Reprise du tourisme au Maroc : Des chiffres qui rassurent

La réouverture des frontières aériennes et maritimes favorise une relance du secteur touristique, qui commence à sortir de l’ornière. Une reprise qui risque d’être freinée par le maintien d’un protocole sanitaire exigeant dans les aéroports.

Plus de deux mois après la réouverture des frontières, les professionnels du tourisme commencent à sortir la tête de l’eau. Et les dernières statistiques dévoilées par l’Office national des aéroports (ONDA) le prouvent amplement.
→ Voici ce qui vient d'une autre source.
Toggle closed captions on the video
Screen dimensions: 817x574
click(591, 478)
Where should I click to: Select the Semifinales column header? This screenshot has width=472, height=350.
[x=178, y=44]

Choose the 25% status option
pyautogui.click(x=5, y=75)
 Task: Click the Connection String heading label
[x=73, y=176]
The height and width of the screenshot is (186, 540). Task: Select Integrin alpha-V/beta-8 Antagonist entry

Les aéroports marocains ont accueilli 2,2 millions de passagers via 21.330 vols aériens entre le 7 février et le 31 mars 2022. L’aéroport Mohammed V de Casablanca occupe la tête du peloton durant ce même mois avec 565.484 passagers acheminés par 5.330 vols, soit 71% du trafic en 2019. Rien qu’au mois de mars, ils ont enregistré un volume de trafic commercial de plus d’1,4 million de visiteurs en 13.543 vols, soit un taux de récupération de 70% pour les passagers et 80% pour les mouvements aéroportuaires par rapport à la même période en 2019.

Nouvelles liaisons
«Ce taux dépasserait les 100% pour plusieurs aéroports, notamment celui de Tanger (104%), Nador (104%), Al Hoceima (106%), Oujda (108%), et de Tétouan (537%)», précise-t-il. D’après l’ONDA, tous les marchés ont enregistré des taux de récupération supérieurs à 65% hormis ceux d’Amérique du Sud et des pays du Maghreb. Même l’Europe, qui représente 82% du trafic international des aéroports marocains, a enregistré un taux de récupération de 66% par rapport à la situation d’il y a trois ans.
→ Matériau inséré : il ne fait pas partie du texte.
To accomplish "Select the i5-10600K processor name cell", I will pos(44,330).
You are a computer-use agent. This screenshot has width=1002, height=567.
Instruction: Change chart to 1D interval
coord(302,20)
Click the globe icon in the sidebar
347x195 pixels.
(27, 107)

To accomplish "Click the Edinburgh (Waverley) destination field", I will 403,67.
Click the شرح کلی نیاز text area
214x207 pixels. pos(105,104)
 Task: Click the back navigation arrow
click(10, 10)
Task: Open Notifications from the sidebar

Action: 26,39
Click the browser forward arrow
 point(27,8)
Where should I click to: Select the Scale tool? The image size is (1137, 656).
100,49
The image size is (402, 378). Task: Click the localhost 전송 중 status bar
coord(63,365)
Cerise sur le gâteau, 48 nouvelles lignes seront lancées durant l’été 2022, notamment deux à l’aéroport Mohammed V, 12 à Marrakech, 11 à Agadir et 9 à Nador, révèle l’office. Plusieurs compagnies ont d’ailleurs décidé de renforcer leurs offres à destination du Royaume. L’espagnole Iberia a récemment annoncé l’ouverture de six nouvelles liaisons durant la prochaine saison estivale. Des vols qui débarqueront dans les aéroports de Casablanca, Nador, Tanger et Tétouan. Nador sera le plus desservi du 25 juillet au 1er septembre avec trois lignes en partance des aéroports Alicante-Elche, Palma de Majorque-Son Sant Joan et Malaga-Costa del Sol, en raison de deux vols par semaine.

Casablanca recevra quatre vols par semaine depuis Malaga à partir du 1er juin, Tanger accueillera deux vols par semaine du 3 juin du 2 septembre, tandis que Tétouan sera desservi depuis Malaga du 4 juin au 3 septembre à raison de deux vols par semaine. Embellie dans les airs. Réjouissance dans les mers. Rouvert aux passagers et aux véhicules les 12 et 18 avril 2022, le trafic maritime affiche lui aussi des chiffres rassurants. Environ 4.000 voyageurs et 922 véhicules avaient embarqué, le 18 avril, à bord des ferries depuis les ports espagnols d’Algésiras et de Tarifa à destination de Tanger-Med. D’après les autorités portuaires espagnoles, dix rotations ont été effectuées depuis le premier port et six depuis le second durant la même journée.

Nouvelle campagne ONMT
L’Office national marocain du tourisme (ONMT) souhaite justement surfer sur cette vague ascendante. Il a lancé le 22 avril 2022, à Rabat, la nouvelle marque internationale «Maroc-Terre de lumière». Une campagne qui ciblera simultanément 19 marchés, dont cinq marchés stratégiques pour le Royaume, l’occurrence la France, l’Espagne, l’Allemagne, le Royaume-Uni et les Etats-Unis, mais aussi le Moyen- et Proche-Orient, Israël et l’Afrique.

D’après l’ONMT, cette marque cible les touristes internationaux dont la tranche d’âge varie entre 25 et 59 ans, qui ont un intérêt pour l’art, les expériences culturelles, la nature et le patrimoine rural, les plages et les activités de loisirs. «Cette campagne, en rupture totale avec les codes traditionnels, constitue un tournant dans la communication de la destination. Elle lui donne un nouveau souffle, en s’adressant notamment à une cible plus jeune, plus dynamique, plus connectée et en constante demande d’inattendu et de découverte», indique l’organisme dirigé par Adel El Fakir, qui a déployé ses équipes sur les quatre continents pour séduire cette niche.

Une initiative certes salutaire, mais qui risque de ne pas avoir les résultats escomptés tant que le pass vaccinal et le test PCR négatif continueront d’être exigés aux touristes qui débarquent au Maroc. Au gouvernement de lever cette entrave.